_What this task involves_
No images, please. Copy each entry below exactly as it reads.

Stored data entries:
Content starts

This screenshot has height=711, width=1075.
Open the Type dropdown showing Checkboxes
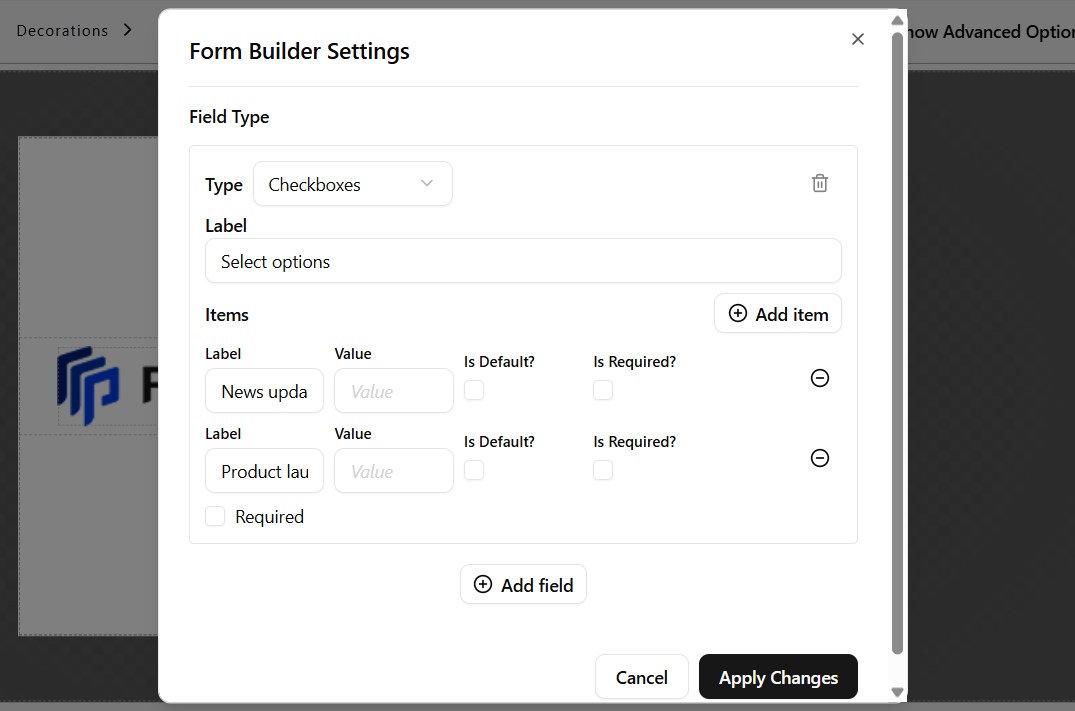(x=352, y=184)
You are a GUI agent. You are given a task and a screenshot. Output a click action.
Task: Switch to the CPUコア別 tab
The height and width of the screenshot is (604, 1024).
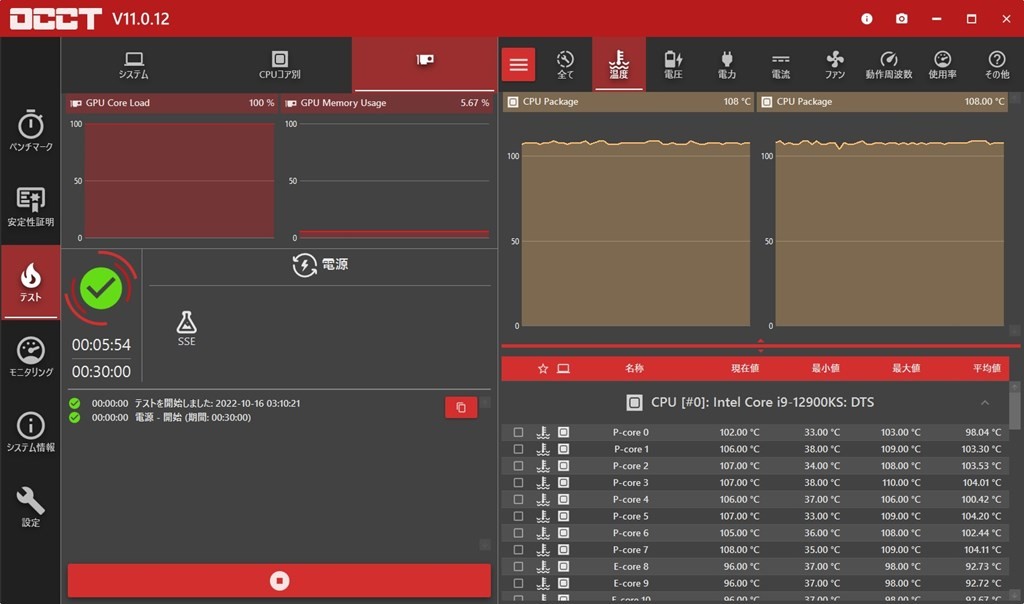[x=280, y=65]
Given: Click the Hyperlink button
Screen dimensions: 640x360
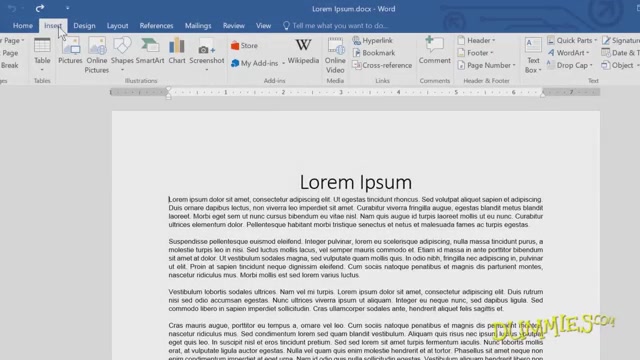Looking at the screenshot, I should pos(372,40).
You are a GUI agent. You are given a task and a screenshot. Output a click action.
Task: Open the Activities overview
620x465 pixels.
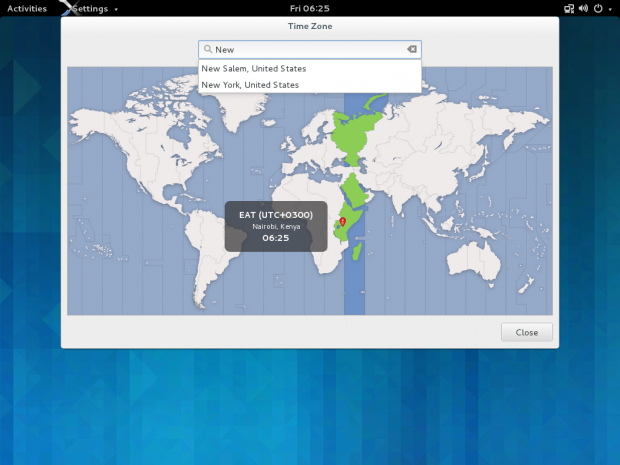pyautogui.click(x=26, y=8)
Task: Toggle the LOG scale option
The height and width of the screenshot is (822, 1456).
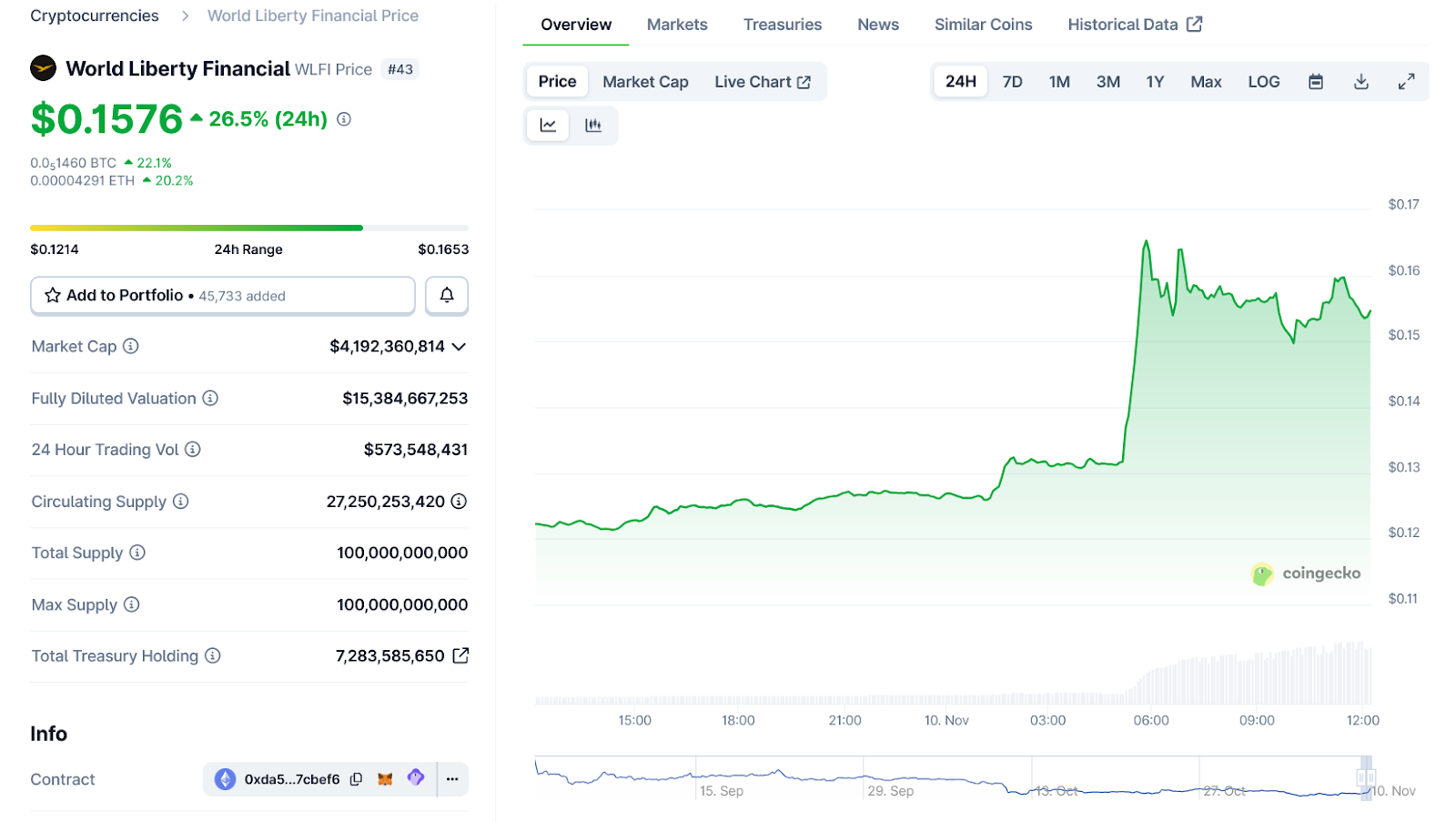Action: point(1263,82)
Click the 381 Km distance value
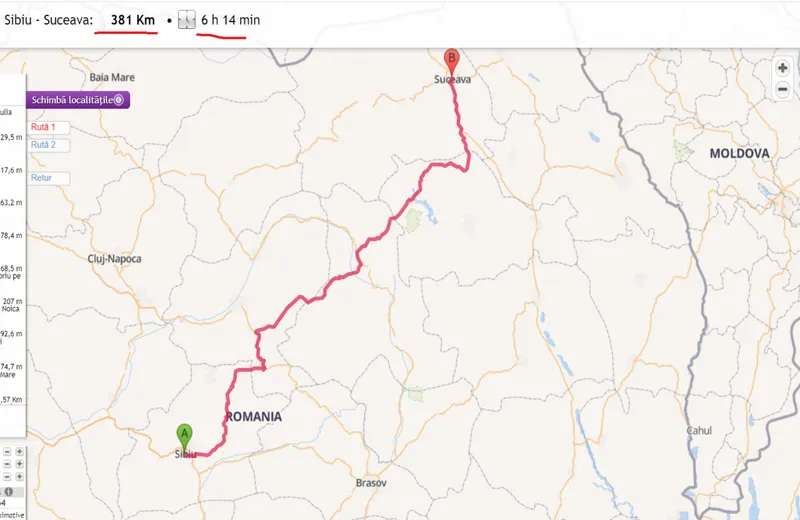Image resolution: width=800 pixels, height=520 pixels. (133, 20)
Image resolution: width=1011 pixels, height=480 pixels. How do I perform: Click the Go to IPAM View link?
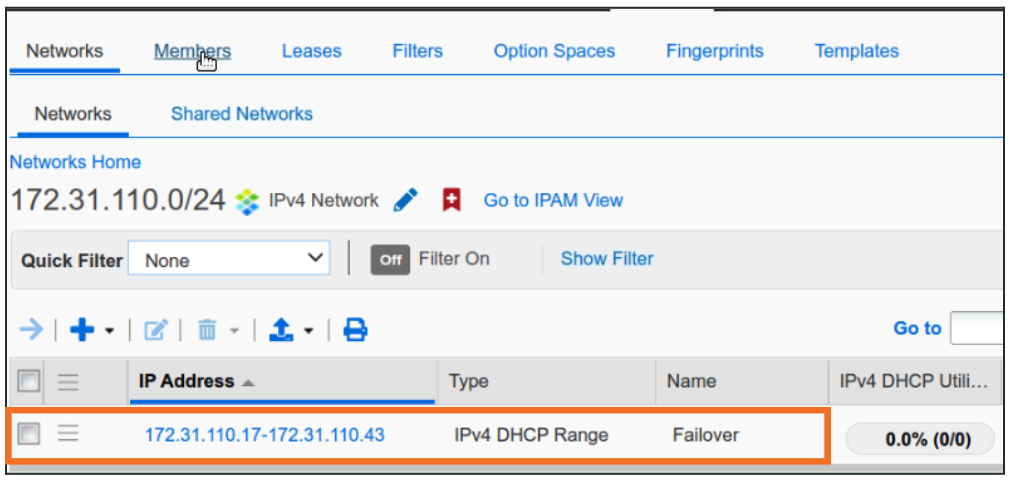click(553, 200)
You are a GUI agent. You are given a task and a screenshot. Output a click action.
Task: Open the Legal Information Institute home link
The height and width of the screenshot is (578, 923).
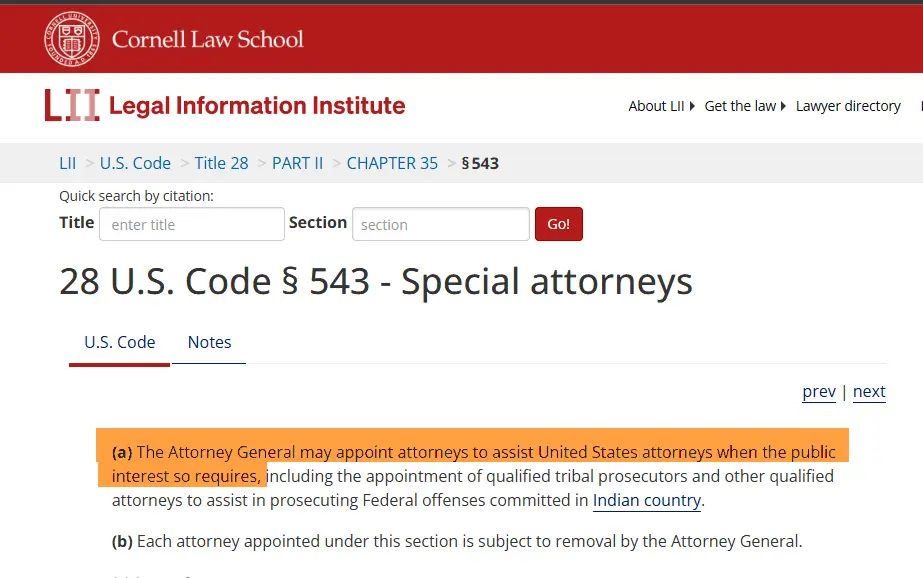pyautogui.click(x=257, y=105)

Content ends

_Answer to this task_
This screenshot has height=711, width=1075.
Open the Type dropdown showing Checkboxes
(x=352, y=184)
You are a GUI agent. You are given a task and a screenshot. Output a click action.
Task: Switch to the CPUコア別 tab
The height and width of the screenshot is (604, 1024).
[x=280, y=65]
Given: Click the Hyperlink button
Screen dimensions: 640x360
Looking at the screenshot, I should pos(372,40).
You are a GUI agent. You are given a task and a screenshot. Output a click action.
Task: Open the Activities overview
620x465 pixels.
pyautogui.click(x=26, y=8)
Task: Toggle the LOG scale option
The height and width of the screenshot is (822, 1456).
Action: point(1263,82)
Click the 381 Km distance value
Image resolution: width=800 pixels, height=520 pixels. (133, 20)
Image resolution: width=1011 pixels, height=480 pixels. How do I perform: Click the Go to IPAM View link?
click(553, 200)
You are a GUI agent. You are given a task and a screenshot. Output a click action.
Task: Open the Legal Information Institute home link
The height and width of the screenshot is (578, 923).
pyautogui.click(x=257, y=105)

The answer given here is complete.